As Jesus’ followers, we too are called to the same kind of boundary-crossing compassion. The kind of boat-rocking, eyebrow raising service that is bound to get us in trouble for going one step too far, for crossing too many comfort zones, for violating someone’s preconceived notions concerning what the church is to be about. For instance, some congregations have chosen to become sanctuaries for undocumented persons, while others have provided shelter for homeless folks or a warm meal for the hungry. Other congregations have taken very public stands against global and societal injustices, such as world hunger, poverty, war and aggression, civil rights and marriage equality for all. All in the name of Jesus, the one whose anger and rage at the forces of darkness and death caused him to cross comfort zones and violate deathly boundaries with the power of love, and of healing, and of wholeness. We too are called to the business of such boundary-crossing, darkness-dispelling, light-shining ministry, which reaches out in healing and with justice for those who are suffering any injustice, disease, and prejudice.
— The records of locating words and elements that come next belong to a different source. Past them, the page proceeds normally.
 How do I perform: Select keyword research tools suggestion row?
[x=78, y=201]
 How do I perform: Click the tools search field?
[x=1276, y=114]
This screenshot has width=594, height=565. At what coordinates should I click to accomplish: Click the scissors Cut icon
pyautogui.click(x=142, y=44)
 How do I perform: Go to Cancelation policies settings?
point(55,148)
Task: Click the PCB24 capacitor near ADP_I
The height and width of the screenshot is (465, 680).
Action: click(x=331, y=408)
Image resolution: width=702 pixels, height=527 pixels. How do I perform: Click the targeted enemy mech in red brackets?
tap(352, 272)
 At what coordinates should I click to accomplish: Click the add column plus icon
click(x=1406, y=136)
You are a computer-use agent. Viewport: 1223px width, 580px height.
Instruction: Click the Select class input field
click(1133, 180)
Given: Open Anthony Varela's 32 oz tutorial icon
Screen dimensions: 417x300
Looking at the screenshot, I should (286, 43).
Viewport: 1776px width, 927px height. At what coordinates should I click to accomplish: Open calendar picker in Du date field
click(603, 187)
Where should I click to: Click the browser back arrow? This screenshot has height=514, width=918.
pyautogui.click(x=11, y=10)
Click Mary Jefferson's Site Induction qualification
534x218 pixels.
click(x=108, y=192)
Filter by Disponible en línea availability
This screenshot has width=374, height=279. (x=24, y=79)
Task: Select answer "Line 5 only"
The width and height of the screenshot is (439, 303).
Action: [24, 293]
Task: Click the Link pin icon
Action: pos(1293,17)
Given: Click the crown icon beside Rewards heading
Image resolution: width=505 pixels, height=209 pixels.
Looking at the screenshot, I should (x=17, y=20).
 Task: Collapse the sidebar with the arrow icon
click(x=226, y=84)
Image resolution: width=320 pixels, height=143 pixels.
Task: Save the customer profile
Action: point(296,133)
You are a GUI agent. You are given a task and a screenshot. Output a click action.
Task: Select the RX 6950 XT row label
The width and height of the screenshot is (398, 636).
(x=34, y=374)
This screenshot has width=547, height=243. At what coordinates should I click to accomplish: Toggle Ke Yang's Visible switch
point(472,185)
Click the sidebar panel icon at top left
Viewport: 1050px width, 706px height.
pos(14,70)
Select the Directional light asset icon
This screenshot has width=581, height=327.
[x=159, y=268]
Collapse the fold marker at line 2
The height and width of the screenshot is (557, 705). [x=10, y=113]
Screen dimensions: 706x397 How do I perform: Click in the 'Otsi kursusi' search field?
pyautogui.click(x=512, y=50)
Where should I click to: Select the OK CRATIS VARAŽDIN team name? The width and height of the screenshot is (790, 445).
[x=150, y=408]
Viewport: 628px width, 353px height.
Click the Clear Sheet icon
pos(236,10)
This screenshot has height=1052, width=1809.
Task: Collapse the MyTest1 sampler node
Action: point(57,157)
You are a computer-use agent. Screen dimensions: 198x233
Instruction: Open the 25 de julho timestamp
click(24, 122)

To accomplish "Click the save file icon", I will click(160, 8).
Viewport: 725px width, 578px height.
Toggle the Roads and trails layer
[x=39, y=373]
Jesus is always in the midst of such violations of grace.

And Jesus always stands beside the broken and suffering, reaching out and touching the most painful and hard-to-look-at places.

So, boundaries be damned! The light of Jesus Christ knows nothing of them, and his epiphany among us insures that every dark and despairing place will be flooded with his light which knows no limits, no parameters, no restrictions, no distinctions, and no conditions. For in Jesus, the final boundary has been violated once and for all: that of sin, death, and the power of all evil. The cross of Christ is the ultimate boundary-crossing, and his resurrection the cosmic violation of death’s lasting grip over us all.

With the psalmist we sing of that eternal and victorious violation: “O Lord, you have raised my soul from the dead, restored me to life from those who sink into the grave. At night there are tears, but joy comes with dawn. I will praise you, Lord, for you have rescued me.” Amen.